┌──

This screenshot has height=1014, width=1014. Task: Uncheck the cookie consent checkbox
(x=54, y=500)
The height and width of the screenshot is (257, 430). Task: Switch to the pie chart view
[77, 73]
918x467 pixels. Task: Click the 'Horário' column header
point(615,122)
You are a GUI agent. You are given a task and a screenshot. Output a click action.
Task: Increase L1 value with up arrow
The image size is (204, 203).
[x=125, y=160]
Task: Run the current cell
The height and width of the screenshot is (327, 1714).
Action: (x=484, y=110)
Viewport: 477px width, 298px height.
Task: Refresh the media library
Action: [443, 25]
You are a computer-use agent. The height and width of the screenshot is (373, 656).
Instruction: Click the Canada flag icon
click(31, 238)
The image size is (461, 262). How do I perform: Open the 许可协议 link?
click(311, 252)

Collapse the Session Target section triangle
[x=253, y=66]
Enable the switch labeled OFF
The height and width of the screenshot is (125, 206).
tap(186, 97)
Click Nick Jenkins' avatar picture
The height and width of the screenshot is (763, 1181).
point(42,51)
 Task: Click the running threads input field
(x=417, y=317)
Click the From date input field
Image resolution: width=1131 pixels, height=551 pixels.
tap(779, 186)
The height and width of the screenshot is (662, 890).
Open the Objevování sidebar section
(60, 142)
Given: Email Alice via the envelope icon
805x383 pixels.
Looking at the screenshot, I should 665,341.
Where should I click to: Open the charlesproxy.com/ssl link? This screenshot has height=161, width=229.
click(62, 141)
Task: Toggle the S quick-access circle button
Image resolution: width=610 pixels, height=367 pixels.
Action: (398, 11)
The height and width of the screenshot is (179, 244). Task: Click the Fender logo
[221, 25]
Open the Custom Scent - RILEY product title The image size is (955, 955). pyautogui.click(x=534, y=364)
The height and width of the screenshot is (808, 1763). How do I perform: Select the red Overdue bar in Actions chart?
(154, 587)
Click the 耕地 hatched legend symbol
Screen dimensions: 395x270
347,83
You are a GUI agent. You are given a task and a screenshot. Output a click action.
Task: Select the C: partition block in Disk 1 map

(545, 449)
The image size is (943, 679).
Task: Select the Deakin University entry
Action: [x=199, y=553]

└──

* _WHAT NEEDS TO BE DONE_
Output the data once more, exactly as it appears above.

* _REPLY_
This screenshot has height=1014, width=1014. Task: Uncheck the cookie consent checkbox
(x=54, y=500)
The height and width of the screenshot is (257, 430). Task: Switch to the pie chart view
[77, 73]
918x467 pixels. Task: Click the 'Horário' column header
point(615,122)
You are a GUI agent. You are given a task and a screenshot. Output a click action.
Task: Increase L1 value with up arrow
The image size is (204, 203).
[x=125, y=160]
Task: Run the current cell
The height and width of the screenshot is (327, 1714).
Action: (x=484, y=110)
Viewport: 477px width, 298px height.
Task: Refresh the media library
Action: [443, 25]
You are a computer-use agent. The height and width of the screenshot is (373, 656).
Instruction: Click the Canada flag icon
click(31, 238)
The image size is (461, 262). How do I perform: Open the 许可协议 link?
click(311, 252)

Collapse the Session Target section triangle
[x=253, y=66]
Enable the switch labeled OFF
The height and width of the screenshot is (125, 206).
tap(186, 97)
Click Nick Jenkins' avatar picture
The height and width of the screenshot is (763, 1181).
point(42,51)
 Task: Click the running threads input field
(x=417, y=317)
Click the From date input field
Image resolution: width=1131 pixels, height=551 pixels.
tap(779, 186)
The height and width of the screenshot is (662, 890).
Open the Objevování sidebar section
(60, 142)
Given: Email Alice via the envelope icon
805x383 pixels.
Looking at the screenshot, I should 665,341.
Where should I click to: Open the charlesproxy.com/ssl link? This screenshot has height=161, width=229.
click(62, 141)
Task: Toggle the S quick-access circle button
Image resolution: width=610 pixels, height=367 pixels.
Action: (398, 11)
The height and width of the screenshot is (179, 244). Task: Click the Fender logo
[221, 25]
Open the Custom Scent - RILEY product title The image size is (955, 955). pyautogui.click(x=534, y=364)
The height and width of the screenshot is (808, 1763). How do I perform: Select the red Overdue bar in Actions chart?
(154, 587)
Click the 耕地 hatched legend symbol
Screen dimensions: 395x270
347,83
You are a GUI agent. You are given a task and a screenshot. Output a click action.
Task: Select the C: partition block in Disk 1 map

(545, 449)
The image size is (943, 679).
Task: Select the Deakin University entry
Action: [x=199, y=553]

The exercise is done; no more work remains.